Some 30,000 photos dating back to the 19th and 20th centuries are now just a few clicks of the computer keyboard away, thanks to Cuthbert and the WVU-based West Virginia History OnView collection.
The online grouping is part of the larger West Virginia State and Regional History Collection, and Cuthbert and others have spent the past three years maintaining the database which they speculate may top out at 50,000 images when it’s all done.
The images are easy to get to via the Internet, Cuthbert is quick to add. The database boasts phenomenal search engines that make it easy to navigate all those photos from your home computer or office.
That makes it easy for authors and reporters looking to illustrate stories, he said.

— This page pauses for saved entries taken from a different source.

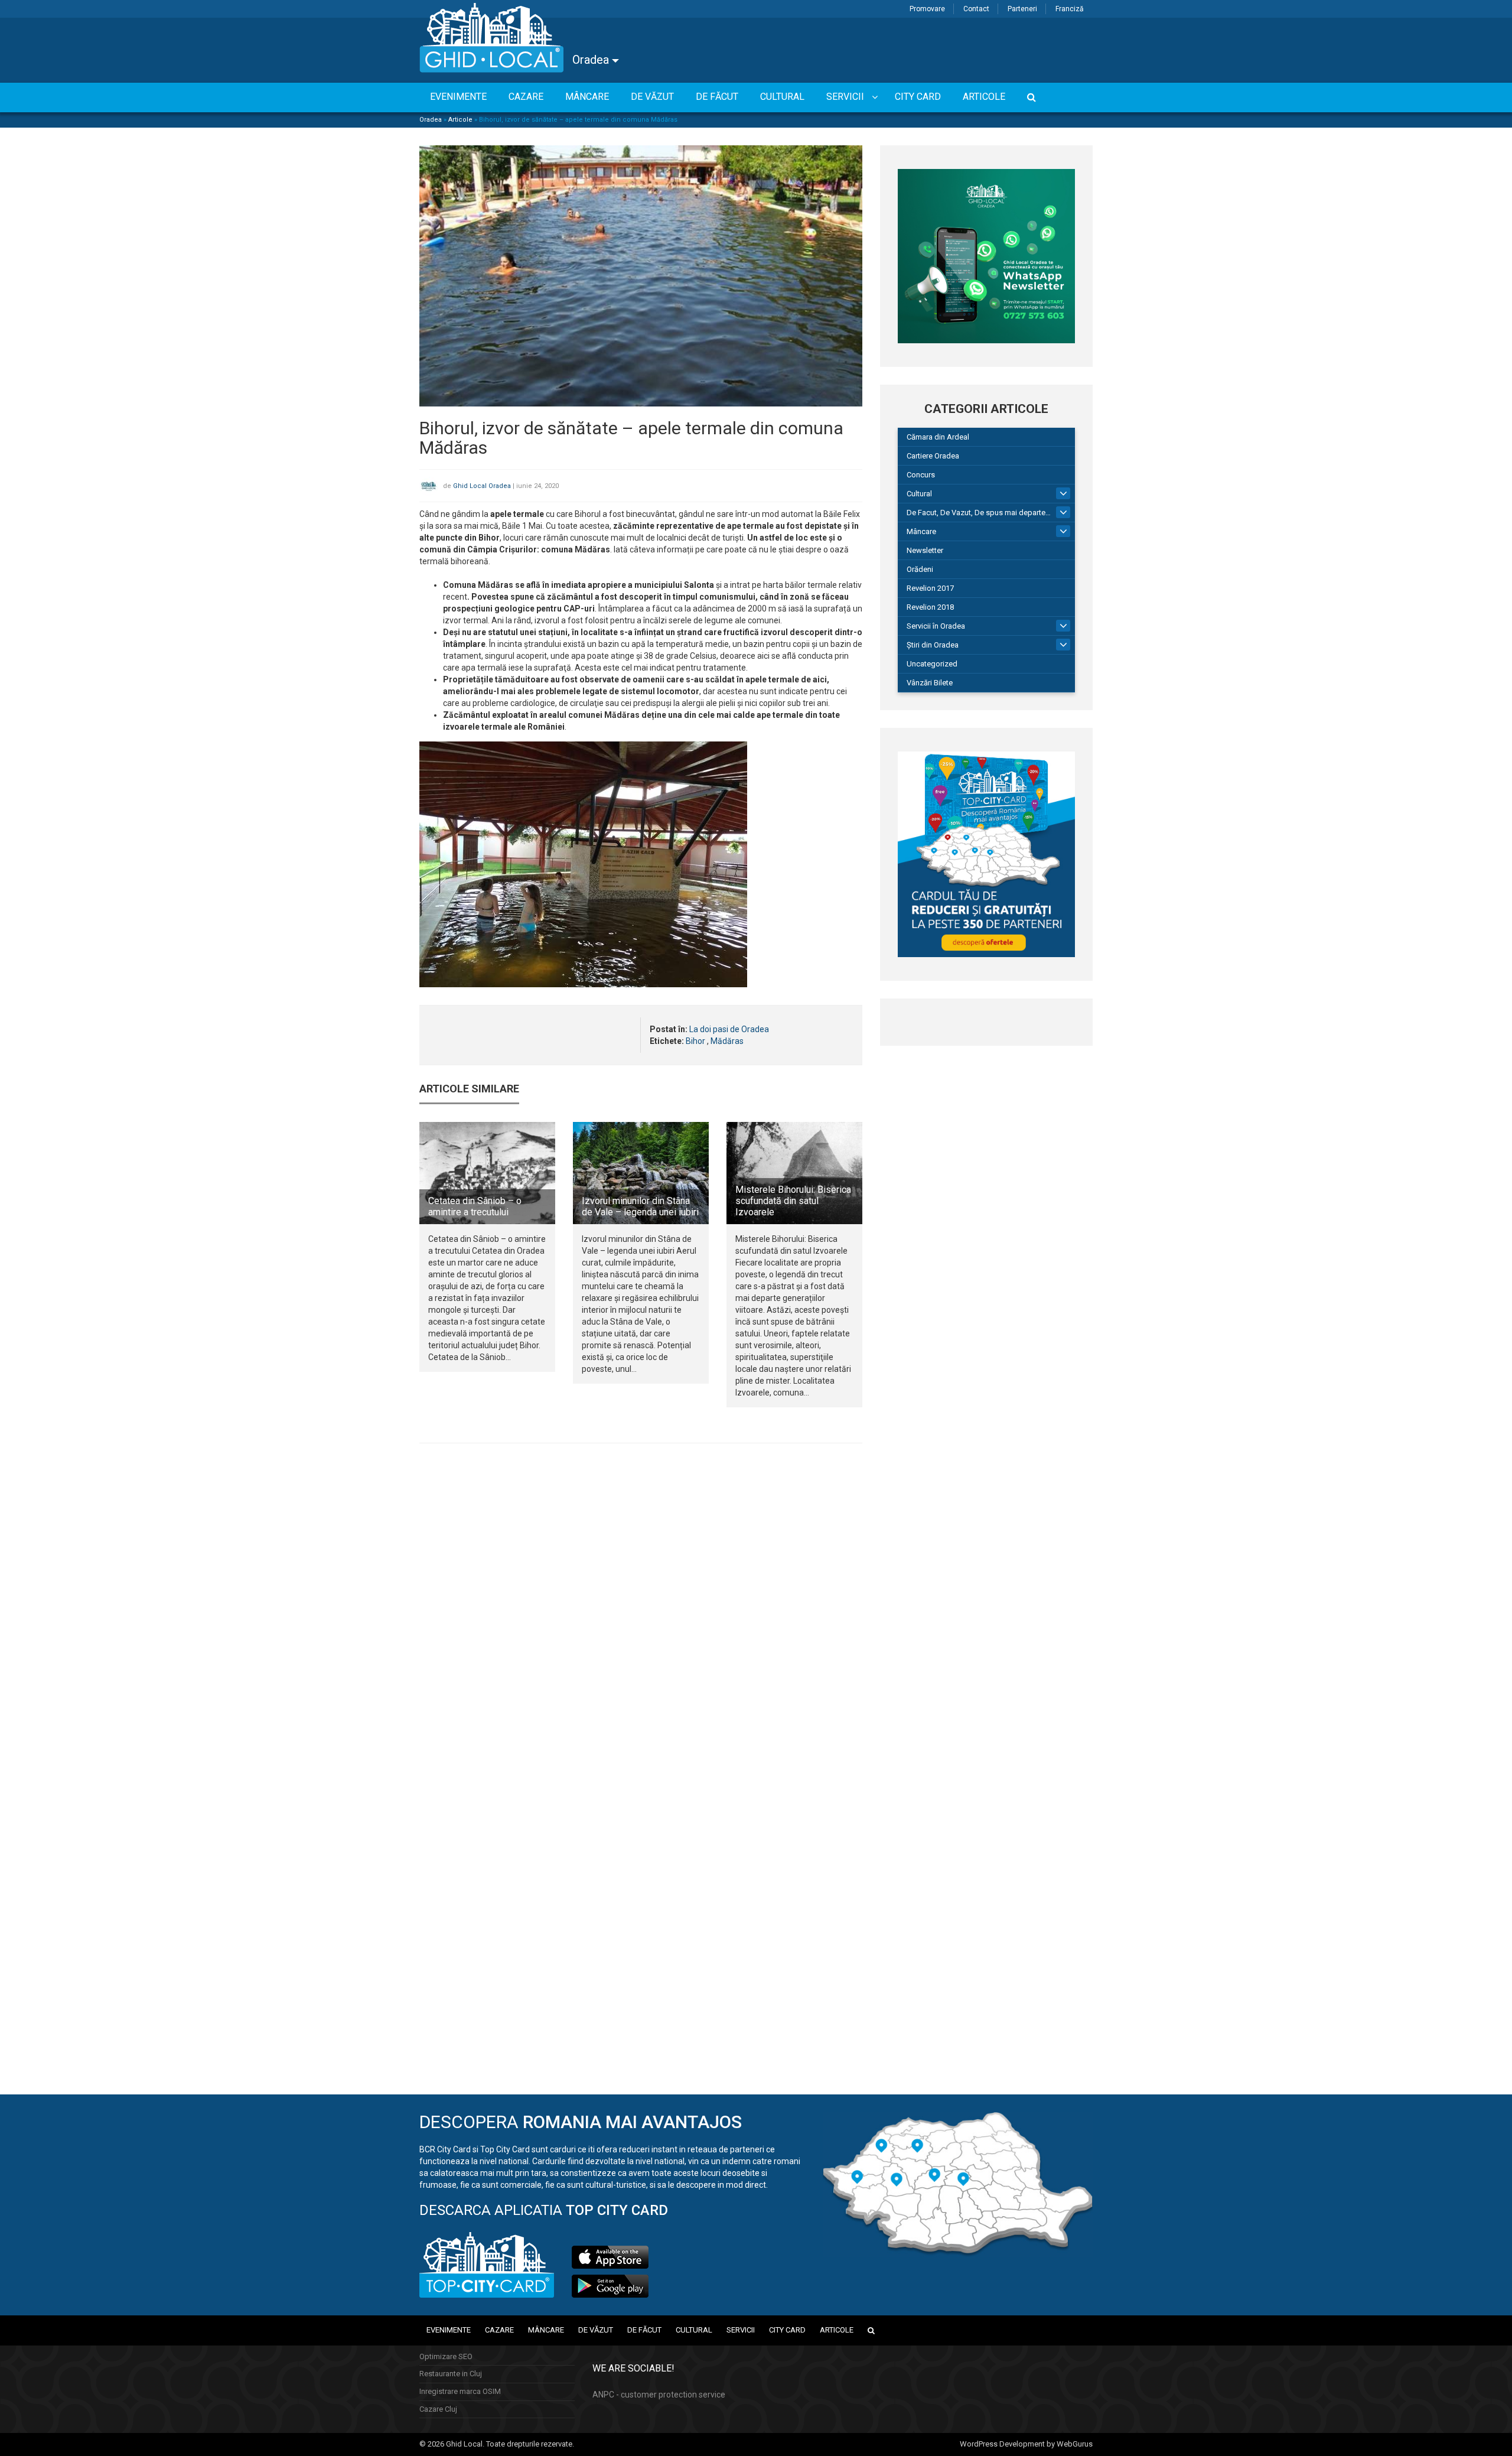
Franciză (1069, 9)
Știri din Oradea (933, 644)
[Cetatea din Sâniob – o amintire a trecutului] (487, 1173)
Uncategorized (932, 663)
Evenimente (448, 2329)
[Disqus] (640, 1614)
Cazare (499, 2329)
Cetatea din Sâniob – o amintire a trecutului (475, 1206)
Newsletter (925, 550)
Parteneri (1022, 9)
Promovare (927, 9)
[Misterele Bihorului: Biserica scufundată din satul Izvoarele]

Students can punch up term papers and PowerPoint presentations with images that might have otherwise taken hours or days to locate.
“I know what it’s like to be on the other end of that,” Cuthbert said. “It’s frustrating. You’re looking for that one photograph that’ll make the project, and you’ll know it when you see it. And, of course, you never see it because it is buried in some archive somewhere.”
Before, if you wanted, say, a picture of a steamboat on the Monongahela River, passing under the Westover Bridge, you’d eventually find it, but you might have to thumb through two or three different collections to do it.
“Maybe it was in the ‘Morgantown’ section, maybe not,” Cuthbert said. “Maybe it was in ‘steamboats, rivers and bridges,’ maybe not. It’s only fun being a detective when you have time to do it.”
An easy-to-use keyword search takes care of that, Cuthbert said.
Dean of Libraries Frances O’Brien agrees.
“It’s an excellent example of how library technology can enhance historical research,” she said, “and it’s a glimpse of our past life and culture.”
Which is what got Cuthbert into all of this in the first place.
“Every place has a history,” he said, “but maybe that’s a little more so in a place like West Virginia. Think of what we went through, from the Civil War to the mine wars to the war on poverty.
“Even if it’s a family on their front porch looking a little uncomfortable in their dress clothes, they were in the moment – that captured moment – when the shutter clicked and the powder went off,” Cuthbert said. “They’re West Virginia, and that’s us, whether you’re a proud native or a proud graduate of our flagship university, or both.”